▶ [Instruction] How many lines of the items below contain the string "Viewport" with its capitalization matched exactly? Reply with the number alone.

_ _ _ _ _ _ _

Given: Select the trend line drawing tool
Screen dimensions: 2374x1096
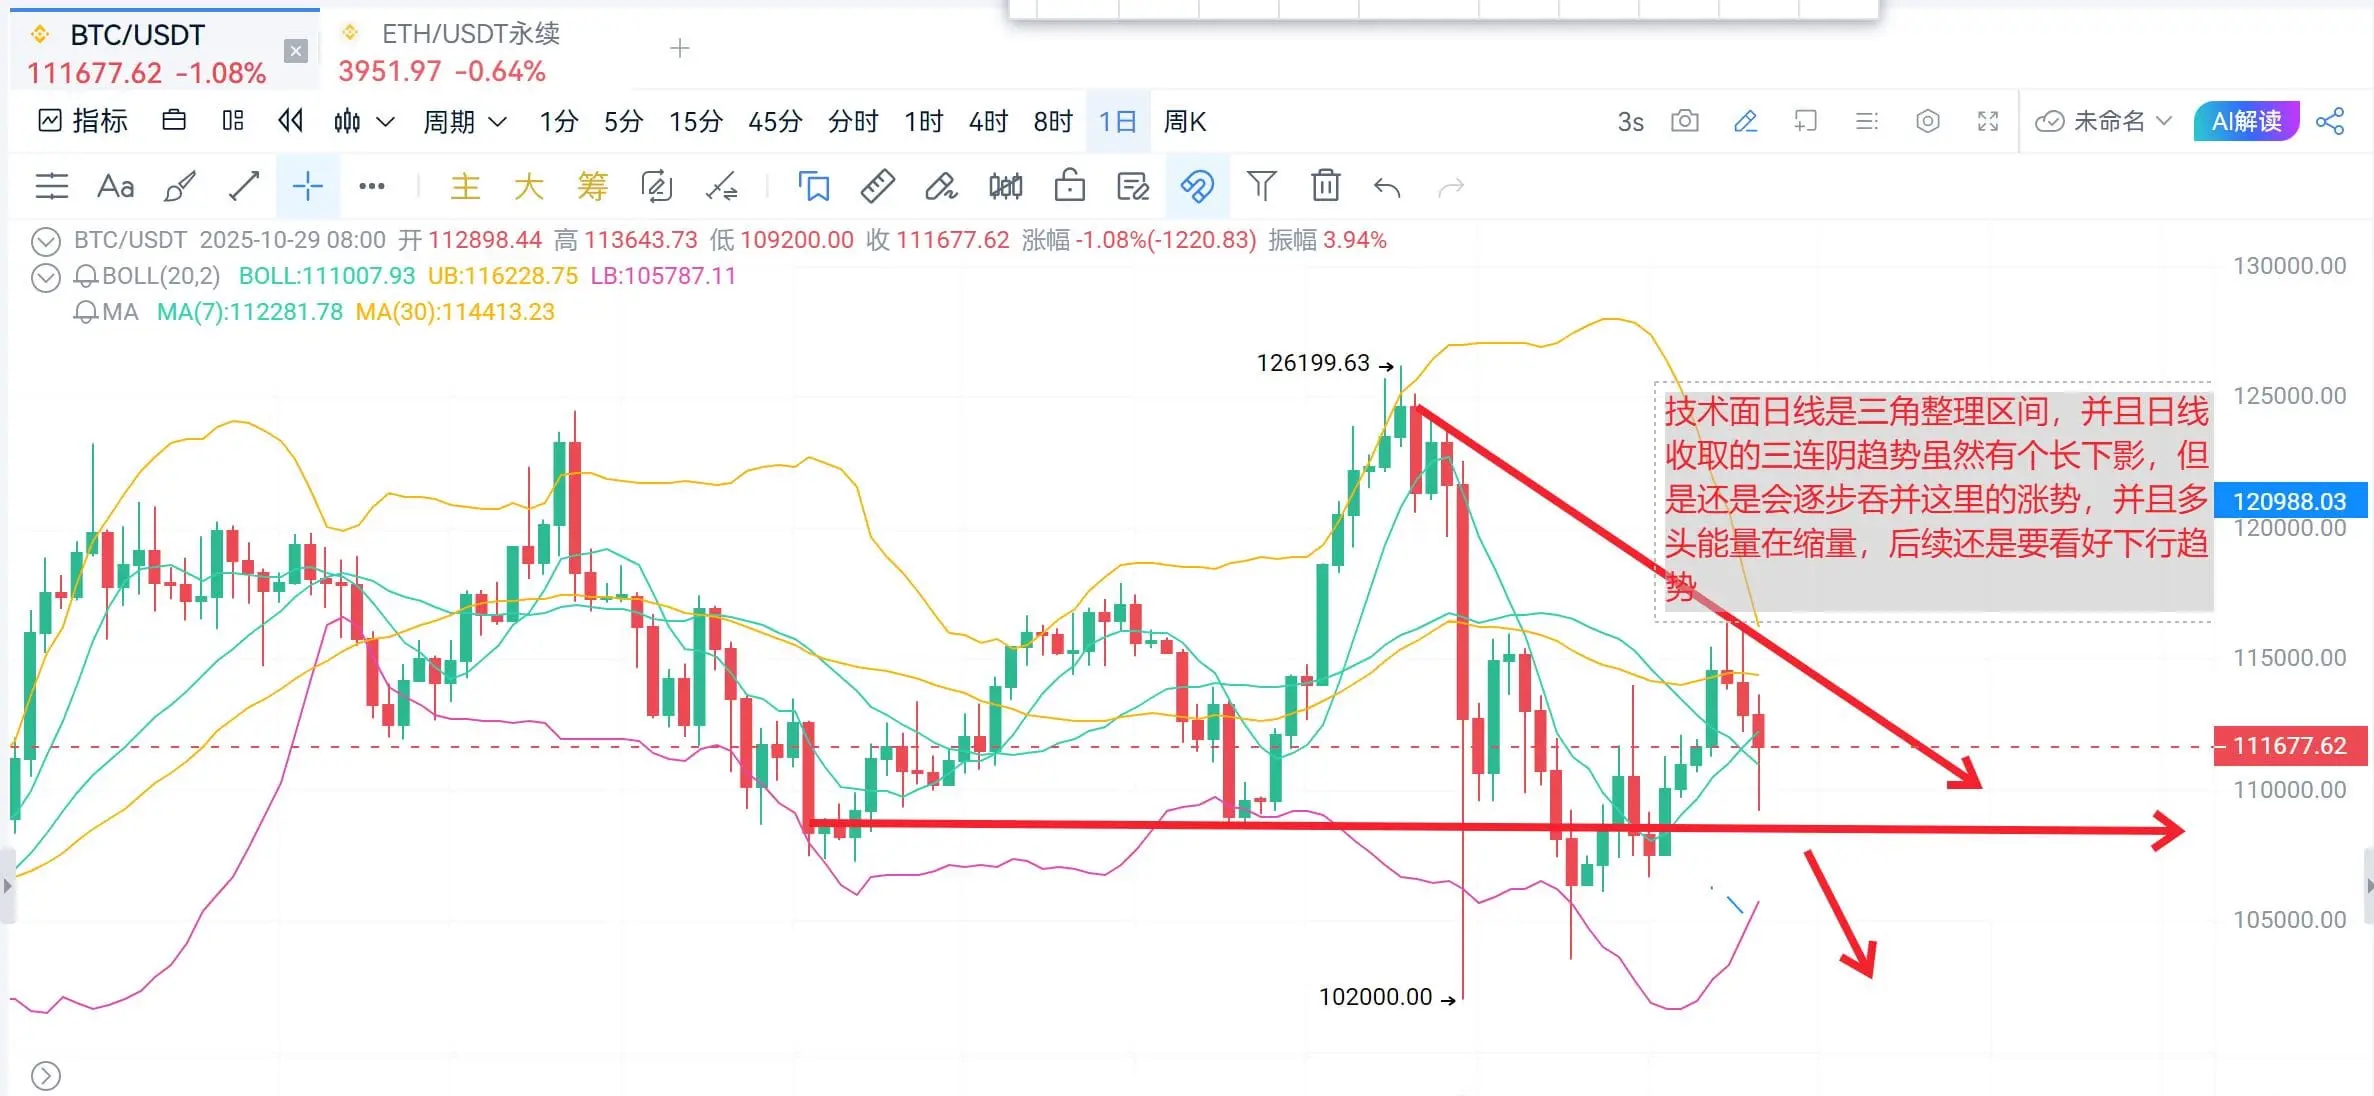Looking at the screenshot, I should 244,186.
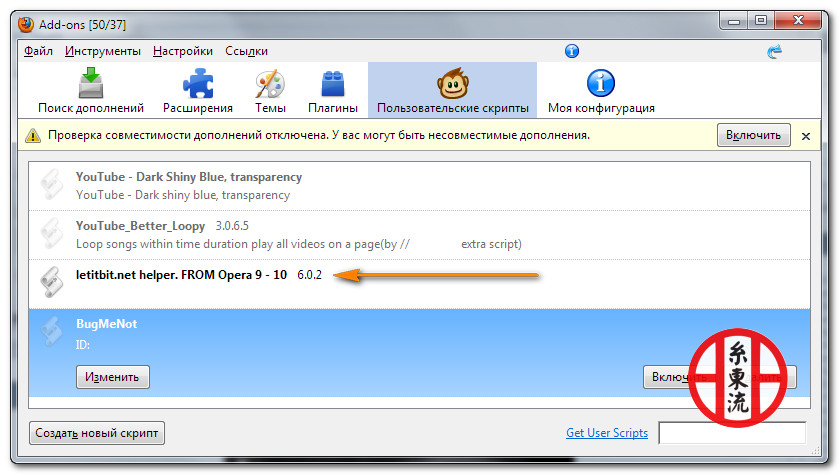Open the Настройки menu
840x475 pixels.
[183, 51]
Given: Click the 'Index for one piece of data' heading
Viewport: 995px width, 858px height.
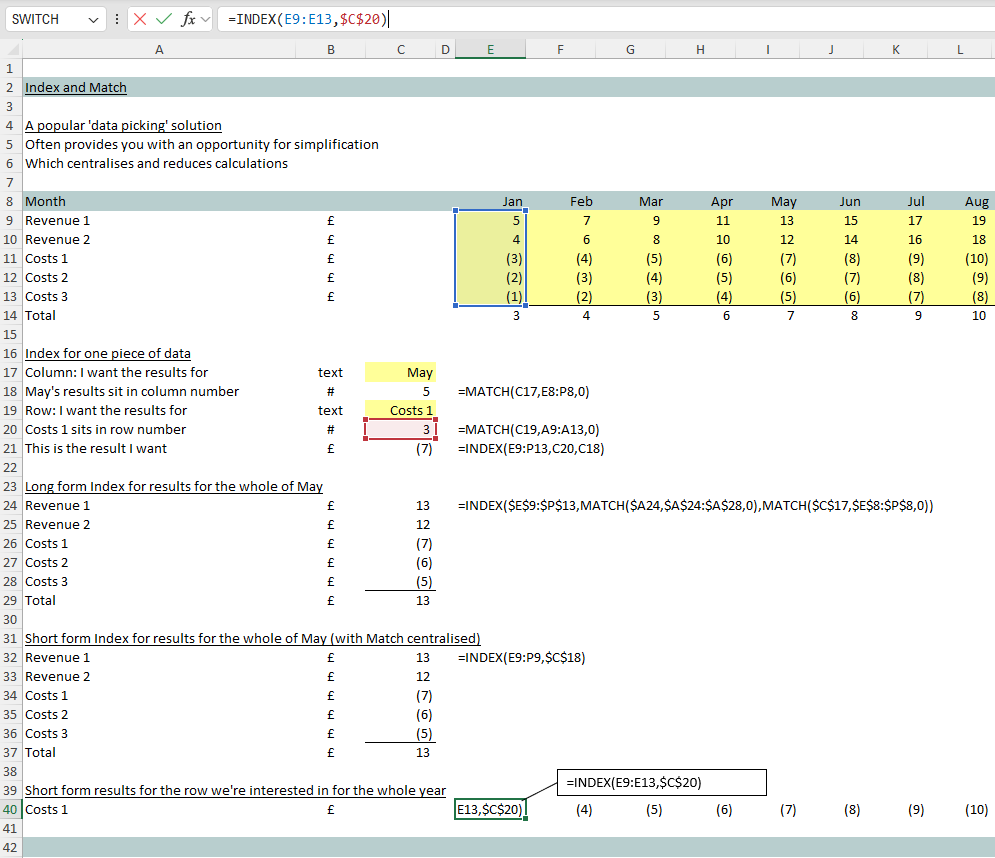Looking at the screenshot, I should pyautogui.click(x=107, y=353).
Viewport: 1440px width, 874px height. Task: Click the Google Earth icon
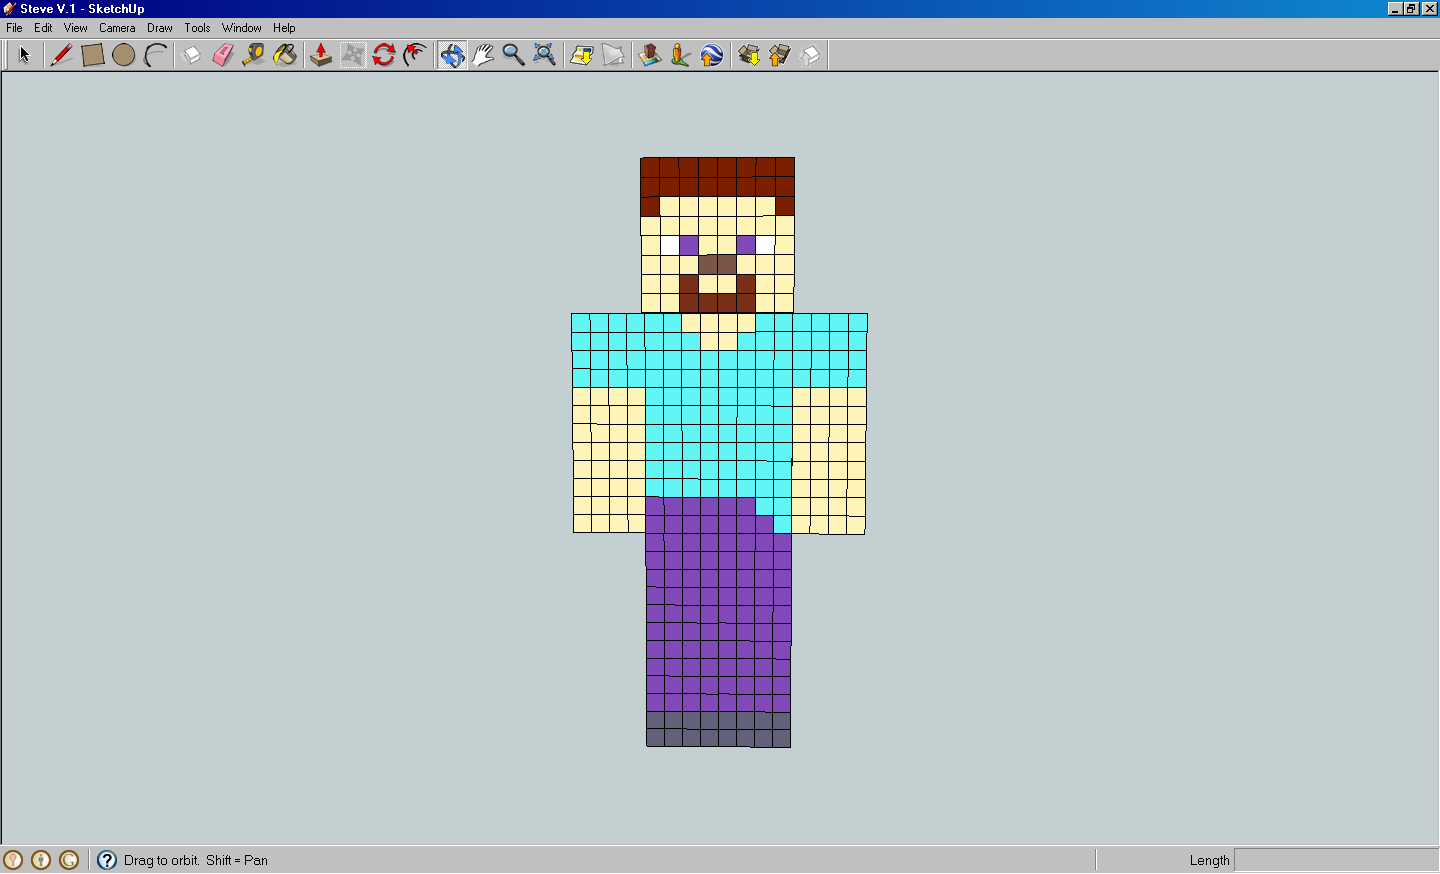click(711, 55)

_ _ _ _ _ _ _

▶ [Task output] 2